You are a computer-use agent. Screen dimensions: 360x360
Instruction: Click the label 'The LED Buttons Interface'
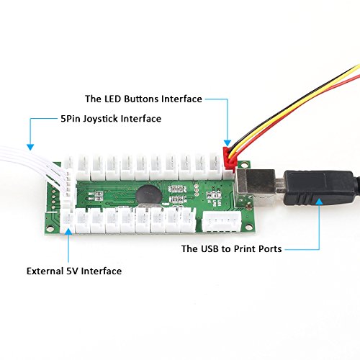(143, 99)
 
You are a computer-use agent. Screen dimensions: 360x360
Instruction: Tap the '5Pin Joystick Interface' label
(111, 119)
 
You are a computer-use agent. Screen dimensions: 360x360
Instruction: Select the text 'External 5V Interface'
(74, 271)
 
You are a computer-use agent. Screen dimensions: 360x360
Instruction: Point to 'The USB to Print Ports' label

- - - - - - -

Rewrite every line of the material above, requests included, multiplying each coordinate given as an answer by 1.2 and rounding to whole numbers, with halves rounded up. Leave the pictures out.

**Response to this task**
You are a computer-use agent. Screen dimensions: 360x360
Instruction: Click the label 'The LED Buttons Interface'
(172, 119)
 
You are a computer-use agent. Screen dimensions: 360x360
Instruction: Tap the '5Pin Joystick Interface' label
(133, 143)
 
You are a computer-use agent. Screen dimensions: 360x360
Instruction: Select the text 'External 5V Interface'
(89, 325)
 
You are a computer-use agent. Screen dimensions: 360x360
Instruction: Point to 'The USB to Print Ports' label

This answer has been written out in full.